6Whimsical, Confusing, Beautiful
I think the book triumphs mainly in the small moments, like when Yui remembers the way her daughter used to dress, or the way she used to sing on the train – it is a stark reminder that we don’t know how long we have left with our loved ones so we should really learn to cherish every moment.

Title: The Phone Box at the Edge of the World
Author: Laura Imai Messina
Type: Fiction
Published: 2020
Pages: 375
TW: Grief, Death of a Loved One

“And if she had said it out loud, Takeshi would have told her the truth. That love is a miracle. Even the second time around. Even when it comes to you by mistake.”

Based on a real place with a real phone box, The Phone Box at the Edge of the World explores one women’s journey coping with her reality after the 2011 tsunami in Japan kills her mother and daughter. In the years that follow, she hears of a phone box in which people journey to in order to speak with the dead.
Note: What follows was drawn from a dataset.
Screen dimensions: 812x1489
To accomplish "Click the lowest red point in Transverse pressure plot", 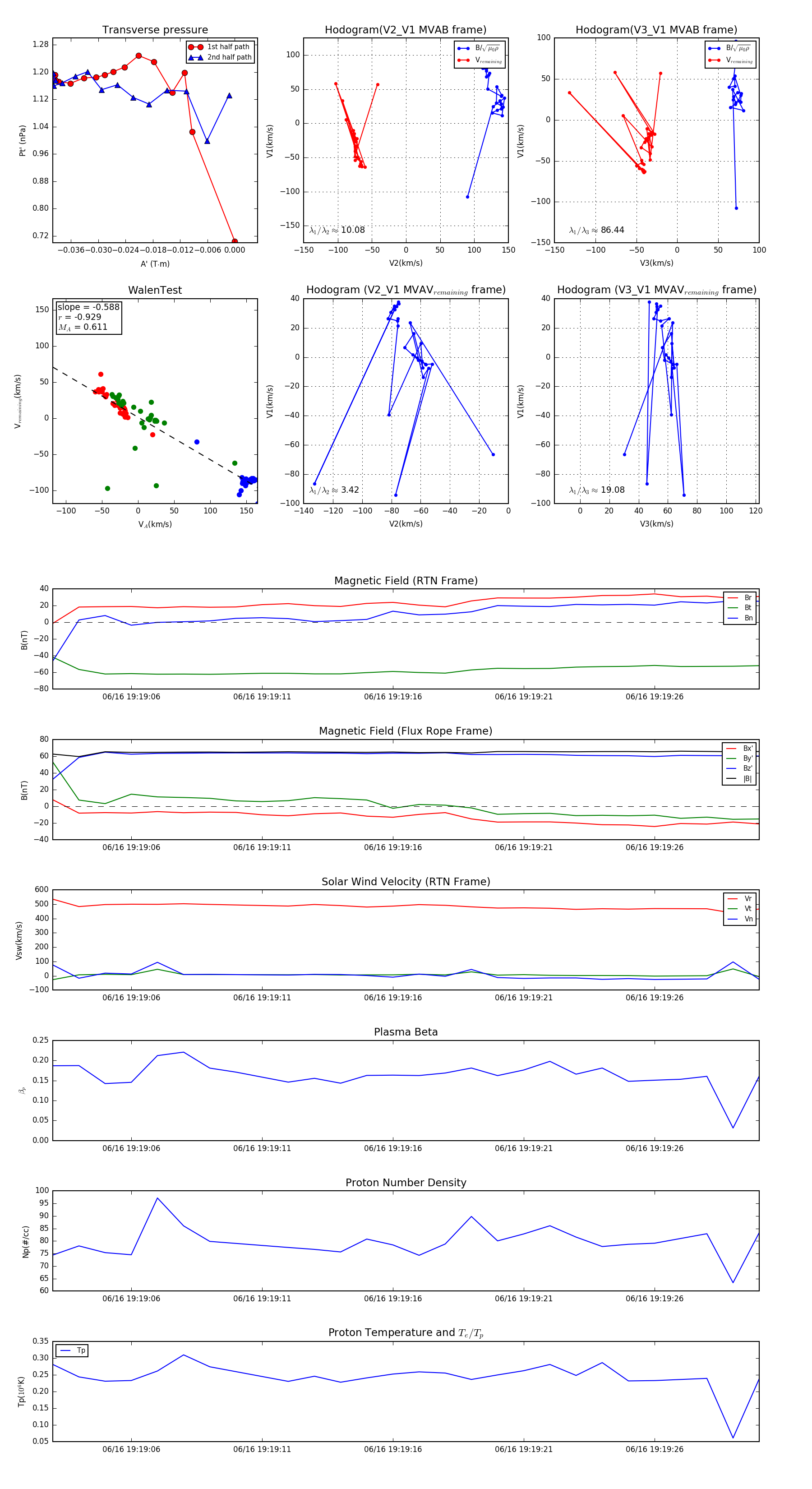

Wanting to heal her trauma, Yui travels to the phone box, but when she gets there, isn’t able to find the courage to pick up the phone and talk. Reminiscing on her memories with her mother and daughter while trying to build a new life for herself Yui must find a way to move forward without them.

Review overview



It’s a beautiful story but one I think that is ultimately overshadowed by it’s confusing narrative and whimsical flow. I really loved Yui’s story and was compelled by her grief, but I wished that there was more palpable plot for me to sink my teeth into. As I alluded before about translations, there is always a chance that read in its original language it lands better but as I cannot read Italian, I unfortunately won’t know for sure.